Hayes v. First Joint Stock Land Bank

165 So. 605 | Miss. | 1936

This is the third appearance of this case in this court. The report of the first appeal is found in Hayes v. Holman, 165 Miss. 494,144 So. 690; and the second in Hayes v. National Surety Company, 169 Miss. 676, 153 So. 515. From the opinions in those two reports the details of the facts may be extracted, which, when taken with the additional facts developed on the third hearing and which we shall herein state, will reveal the setting of the two points which we shall decide at this time, and the only two points which are necessary now to determine.

When the pleadings were reformed and additional parties were brought in as directed by us upon the first appeal, the complainants did not bring in as parties those who had theretofore become the purchasers of the lands of Albert Johnson, deceased, from his heirs at law, although *886 it now appears that all the lands of Albert Johnson, inherited by his heirs, had been, for valuable considerations, conveyed away by them previously to the institution of the suit by complainants. But when the case had been heard the second time by the trial court and complainants had obtained a decree therein, the complainants thereafter, and while the cause was pending on appeal, filed a petition by way of enforcement of said decree against all those who had purchased the Albert Johnson lands from his heirs as aforesaid, and these purchasers are the appellees in the present appeal.

Following the rendition by us of the opinion with directions on the second appeal, the complainants proceeded to a hearing on their aforementioned petition for enforcement; and all the said purchasers of said land having answered the petition, the purchasers proceeded to prove definitely and dependably that Albert Johnson, during his administration, had paid off two valid mortgages given by complainants' decedent during his lifetime and duly of record and which amounted to more in the aggregate than the sum adjudged against the estate of Albert Johnson on the second appeal, and for which no credit was allowed the Johnson estate on that appeal for want of definite or dependable proof in respect to said payments. On the proof being made as aforesaid on the present record, the chancellor dismissed the petition against the said purchasers, and complainants now appeal from that decree.

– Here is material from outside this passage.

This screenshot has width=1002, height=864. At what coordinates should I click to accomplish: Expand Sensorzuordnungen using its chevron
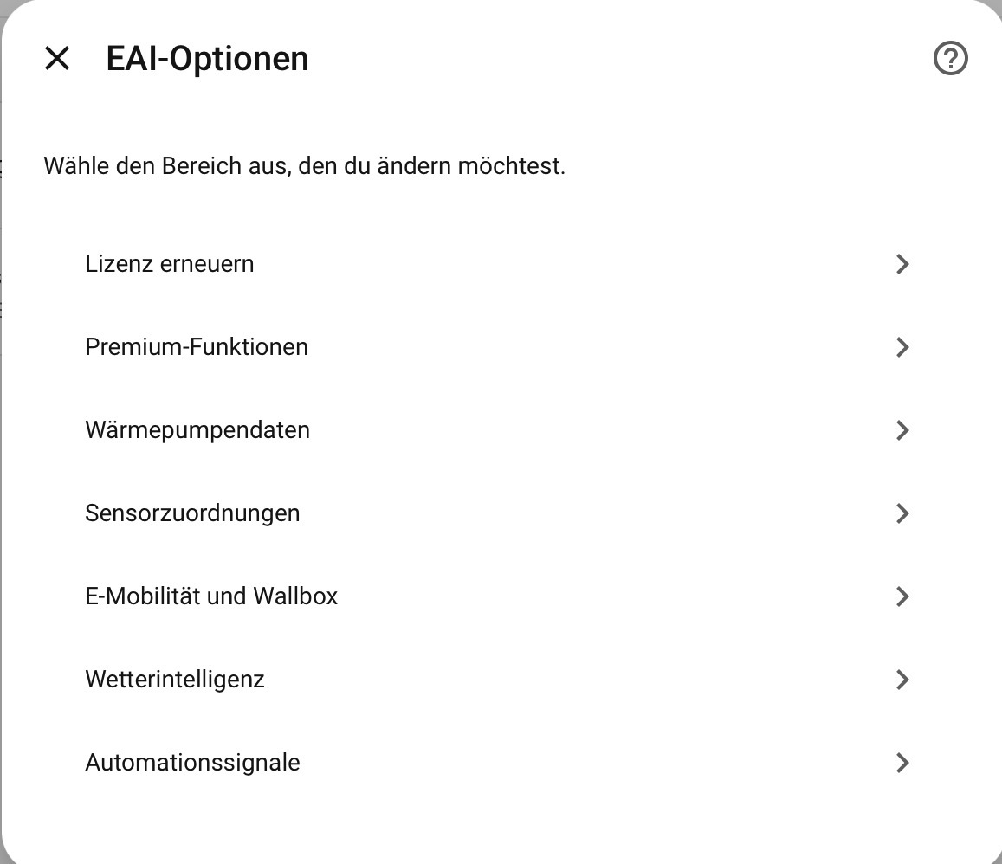pos(902,513)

It is the main contention of appellants that the said purchasers are in privity with the heirs of Albert Johnson and that the decree on the second appeal to which said heirs were parties is conclusive against said purchasers, although the purchasers were not actual parties to the cause in which said decree was rendered. In this connection it must be remembered that appellees were purchasers ante litem motam and for valuable considerations. They were not gratuitous donees nor purchasers *887 pendente lite. They were therefore not bound by a decree rendered in a suit to which they were not parties at the time of the rendition of the decree. "There is no better established principle in our jurisprudence than this: that no man shall be affected by a suit and decree to which he was neither party nor privy and of which he had no legal notice. And it must not be overlooked that a party who is substantially affected by the execution of a decree is as much within the rule as if he were directly named and condemned in the decree itself." Griffith Miss. Chancery Practice, sec. 110. And it is also well settled that for the purpose of the application of the rule of res adjudicata to persons because of their privity with parties to a suit, it must appear that the estate or interest sought to be affected was acquired from or through such actual party or parties after the litigation. If the estate or interest was acquired from an actual party prior to the litigation, the purchaser for value, unless also a party, will not be bound by the judgment or decree. Gerber Co. v. Thompson, 84 W. Va. 721, 100 S.E. 733, 7 A.L.R. 730. The latter principle has often been recognized in this state, as, for instance, in those cases holding that a purchaser ante litem motam from a mortgagor is a necessary party to the foreclosure of the mortgage, and, unless made a party, is not affected by the decree, and likewise in cases of the foreclosure of vendor's liens. Rowe v. Beers,59 Miss. 371; Kirby v. Bank, 102 Miss. 190, 59 So. 10; Mullins v. Sparks, 43 Miss. 129, and many others.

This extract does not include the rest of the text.